## Direction
Reproduce each of the entries below verbatim, line for line.

## Data entries
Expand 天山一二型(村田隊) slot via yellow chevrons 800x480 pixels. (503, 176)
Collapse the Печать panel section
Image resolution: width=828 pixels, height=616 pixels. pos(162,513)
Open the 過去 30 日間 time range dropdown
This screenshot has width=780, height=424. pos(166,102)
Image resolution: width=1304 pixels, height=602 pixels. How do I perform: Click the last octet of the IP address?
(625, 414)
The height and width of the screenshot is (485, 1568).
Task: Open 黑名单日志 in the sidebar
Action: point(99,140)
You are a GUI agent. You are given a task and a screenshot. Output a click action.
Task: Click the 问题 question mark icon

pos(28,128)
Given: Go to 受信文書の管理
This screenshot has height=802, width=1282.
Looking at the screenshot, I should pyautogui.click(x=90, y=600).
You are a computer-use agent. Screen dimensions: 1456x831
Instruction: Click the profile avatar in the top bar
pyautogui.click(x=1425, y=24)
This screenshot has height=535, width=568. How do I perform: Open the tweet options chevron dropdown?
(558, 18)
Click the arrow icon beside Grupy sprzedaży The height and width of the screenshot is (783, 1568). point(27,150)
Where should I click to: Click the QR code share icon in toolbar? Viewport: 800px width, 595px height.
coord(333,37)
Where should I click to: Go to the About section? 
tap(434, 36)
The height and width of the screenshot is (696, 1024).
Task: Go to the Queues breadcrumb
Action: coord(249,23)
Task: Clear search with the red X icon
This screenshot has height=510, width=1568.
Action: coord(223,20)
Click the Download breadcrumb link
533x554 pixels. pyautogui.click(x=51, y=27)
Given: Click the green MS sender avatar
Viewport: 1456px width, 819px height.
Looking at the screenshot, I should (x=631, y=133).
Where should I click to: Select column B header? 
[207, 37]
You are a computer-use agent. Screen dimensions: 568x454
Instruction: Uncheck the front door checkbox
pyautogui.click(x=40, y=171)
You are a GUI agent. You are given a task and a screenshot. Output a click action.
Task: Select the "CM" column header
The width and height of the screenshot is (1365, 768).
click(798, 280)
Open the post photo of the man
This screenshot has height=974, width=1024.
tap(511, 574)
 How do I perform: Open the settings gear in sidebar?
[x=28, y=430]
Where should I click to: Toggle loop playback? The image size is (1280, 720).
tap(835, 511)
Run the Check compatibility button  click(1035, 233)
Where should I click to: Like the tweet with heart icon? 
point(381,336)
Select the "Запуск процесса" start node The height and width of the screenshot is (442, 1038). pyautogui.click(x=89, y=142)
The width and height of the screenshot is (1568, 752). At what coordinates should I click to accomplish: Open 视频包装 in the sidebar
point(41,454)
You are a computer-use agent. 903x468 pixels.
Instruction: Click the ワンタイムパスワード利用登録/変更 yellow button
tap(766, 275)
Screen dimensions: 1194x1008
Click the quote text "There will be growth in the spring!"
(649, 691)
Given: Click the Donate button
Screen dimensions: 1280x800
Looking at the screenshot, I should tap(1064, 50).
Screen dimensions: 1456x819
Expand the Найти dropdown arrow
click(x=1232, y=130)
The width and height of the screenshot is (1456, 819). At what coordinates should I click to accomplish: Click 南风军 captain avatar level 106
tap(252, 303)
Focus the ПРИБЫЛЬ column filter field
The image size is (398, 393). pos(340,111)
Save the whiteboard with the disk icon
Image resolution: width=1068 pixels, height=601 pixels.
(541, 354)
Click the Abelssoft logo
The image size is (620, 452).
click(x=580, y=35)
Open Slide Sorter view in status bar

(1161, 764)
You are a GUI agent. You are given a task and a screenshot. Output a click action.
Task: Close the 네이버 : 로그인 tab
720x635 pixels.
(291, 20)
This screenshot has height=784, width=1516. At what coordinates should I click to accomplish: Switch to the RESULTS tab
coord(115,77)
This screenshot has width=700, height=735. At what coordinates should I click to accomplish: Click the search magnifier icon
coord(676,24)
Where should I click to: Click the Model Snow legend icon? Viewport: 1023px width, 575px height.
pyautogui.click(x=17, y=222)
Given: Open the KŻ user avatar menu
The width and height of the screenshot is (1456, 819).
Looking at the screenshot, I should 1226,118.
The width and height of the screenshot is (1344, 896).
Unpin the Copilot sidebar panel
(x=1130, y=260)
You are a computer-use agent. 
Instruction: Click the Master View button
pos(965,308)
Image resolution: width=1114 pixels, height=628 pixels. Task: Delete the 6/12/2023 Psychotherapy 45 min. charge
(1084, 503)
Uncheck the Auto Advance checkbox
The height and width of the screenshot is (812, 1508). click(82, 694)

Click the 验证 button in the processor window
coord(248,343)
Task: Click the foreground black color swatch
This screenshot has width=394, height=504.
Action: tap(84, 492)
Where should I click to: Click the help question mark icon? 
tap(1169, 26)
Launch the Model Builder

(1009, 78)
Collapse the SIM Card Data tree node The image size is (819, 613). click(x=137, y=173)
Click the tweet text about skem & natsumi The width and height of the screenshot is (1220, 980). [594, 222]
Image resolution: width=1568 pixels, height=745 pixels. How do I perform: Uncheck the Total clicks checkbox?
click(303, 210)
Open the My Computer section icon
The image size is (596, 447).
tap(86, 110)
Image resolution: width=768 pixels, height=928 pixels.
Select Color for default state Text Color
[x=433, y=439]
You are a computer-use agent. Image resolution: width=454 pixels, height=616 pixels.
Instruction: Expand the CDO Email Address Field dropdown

## Final answer
Expand 天山一二型(村田隊) slot via yellow chevrons 800x480 pixels. (503, 176)
Collapse the Печать panel section
Image resolution: width=828 pixels, height=616 pixels. pos(162,513)
Open the 過去 30 日間 time range dropdown
This screenshot has width=780, height=424. pos(166,102)
Image resolution: width=1304 pixels, height=602 pixels. How do I perform: Click the last octet of the IP address?
(625, 414)
The height and width of the screenshot is (485, 1568).
Task: Open 黑名单日志 in the sidebar
Action: point(99,140)
You are a GUI agent. You are given a task and a screenshot. Output a click action.
Task: Click the 问题 question mark icon

pos(28,128)
Given: Go to 受信文書の管理
This screenshot has height=802, width=1282.
Looking at the screenshot, I should pyautogui.click(x=90, y=600).
You are a computer-use agent. Screen dimensions: 1456x831
Instruction: Click the profile avatar in the top bar
pyautogui.click(x=1425, y=24)
This screenshot has height=535, width=568. How do I perform: Open the tweet options chevron dropdown?
(558, 18)
Click the arrow icon beside Grupy sprzedaży The height and width of the screenshot is (783, 1568). point(27,150)
Where should I click to: Click the QR code share icon in toolbar? Viewport: 800px width, 595px height.
coord(333,37)
Where should I click to: Go to the About section? 
tap(434, 36)
The height and width of the screenshot is (696, 1024).
Task: Go to the Queues breadcrumb
Action: coord(249,23)
Task: Clear search with the red X icon
This screenshot has height=510, width=1568.
Action: coord(223,20)
Click the Download breadcrumb link
533x554 pixels. pyautogui.click(x=51, y=27)
Given: Click the green MS sender avatar
Viewport: 1456px width, 819px height.
Looking at the screenshot, I should (x=631, y=133).
Where should I click to: Select column B header? 
[207, 37]
You are a computer-use agent. Screen dimensions: 568x454
Instruction: Uncheck the front door checkbox
pyautogui.click(x=40, y=171)
You are a GUI agent. You are given a task and a screenshot. Output a click action.
Task: Select the "CM" column header
The width and height of the screenshot is (1365, 768).
click(798, 280)
Open the post photo of the man
This screenshot has height=974, width=1024.
tap(511, 574)
 How do I perform: Open the settings gear in sidebar?
[x=28, y=430]
Where should I click to: Toggle loop playback? The image size is (1280, 720).
tap(835, 511)
Run the Check compatibility button  click(1035, 233)
Where should I click to: Like the tweet with heart icon? 
point(381,336)
Select the "Запуск процесса" start node The height and width of the screenshot is (442, 1038). pyautogui.click(x=89, y=142)
The width and height of the screenshot is (1568, 752). At what coordinates should I click to accomplish: Open 视频包装 in the sidebar
point(41,454)
You are a computer-use agent. 903x468 pixels.
Instruction: Click the ワンタイムパスワード利用登録/変更 yellow button
tap(766, 275)
Screen dimensions: 1194x1008
Click the quote text "There will be growth in the spring!"
(649, 691)
Given: Click the Donate button
Screen dimensions: 1280x800
Looking at the screenshot, I should tap(1064, 50).
Screen dimensions: 1456x819
Expand the Найти dropdown arrow
click(x=1232, y=130)
The width and height of the screenshot is (1456, 819). At what coordinates should I click to accomplish: Click 南风军 captain avatar level 106
tap(252, 303)
Focus the ПРИБЫЛЬ column filter field
The image size is (398, 393). pos(340,111)
Save the whiteboard with the disk icon
Image resolution: width=1068 pixels, height=601 pixels.
(541, 354)
Click the Abelssoft logo
The image size is (620, 452).
click(x=580, y=35)
Open Slide Sorter view in status bar

(1161, 764)
You are a GUI agent. You are given a task and a screenshot. Output a click action.
Task: Close the 네이버 : 로그인 tab
720x635 pixels.
(291, 20)
This screenshot has height=784, width=1516. At what coordinates should I click to accomplish: Switch to the RESULTS tab
coord(115,77)
This screenshot has width=700, height=735. At what coordinates should I click to accomplish: Click the search magnifier icon
coord(676,24)
Where should I click to: Click the Model Snow legend icon? Viewport: 1023px width, 575px height.
pyautogui.click(x=17, y=222)
Given: Open the KŻ user avatar menu
The width and height of the screenshot is (1456, 819).
Looking at the screenshot, I should 1226,118.
The width and height of the screenshot is (1344, 896).
Unpin the Copilot sidebar panel
(x=1130, y=260)
You are a computer-use agent. 
Instruction: Click the Master View button
pos(965,308)
Image resolution: width=1114 pixels, height=628 pixels. Task: Delete the 6/12/2023 Psychotherapy 45 min. charge
(1084, 503)
Uncheck the Auto Advance checkbox
The height and width of the screenshot is (812, 1508). click(82, 694)

Click the 验证 button in the processor window
coord(248,343)
Task: Click the foreground black color swatch
This screenshot has width=394, height=504.
Action: tap(84, 492)
Where should I click to: Click the help question mark icon? 
tap(1169, 26)
Launch the Model Builder

(1009, 78)
Collapse the SIM Card Data tree node The image size is (819, 613). click(x=137, y=173)
Click the tweet text about skem & natsumi The width and height of the screenshot is (1220, 980). [594, 222]
Image resolution: width=1568 pixels, height=745 pixels. How do I perform: Uncheck the Total clicks checkbox?
click(303, 210)
Open the My Computer section icon
The image size is (596, 447).
tap(86, 110)
Image resolution: width=768 pixels, height=928 pixels.
Select Color for default state Text Color
[x=433, y=439]
You are a computer-use agent. Image resolution: width=454 pixels, height=616 pixels.
Instruction: Expand the CDO Email Address Field dropdown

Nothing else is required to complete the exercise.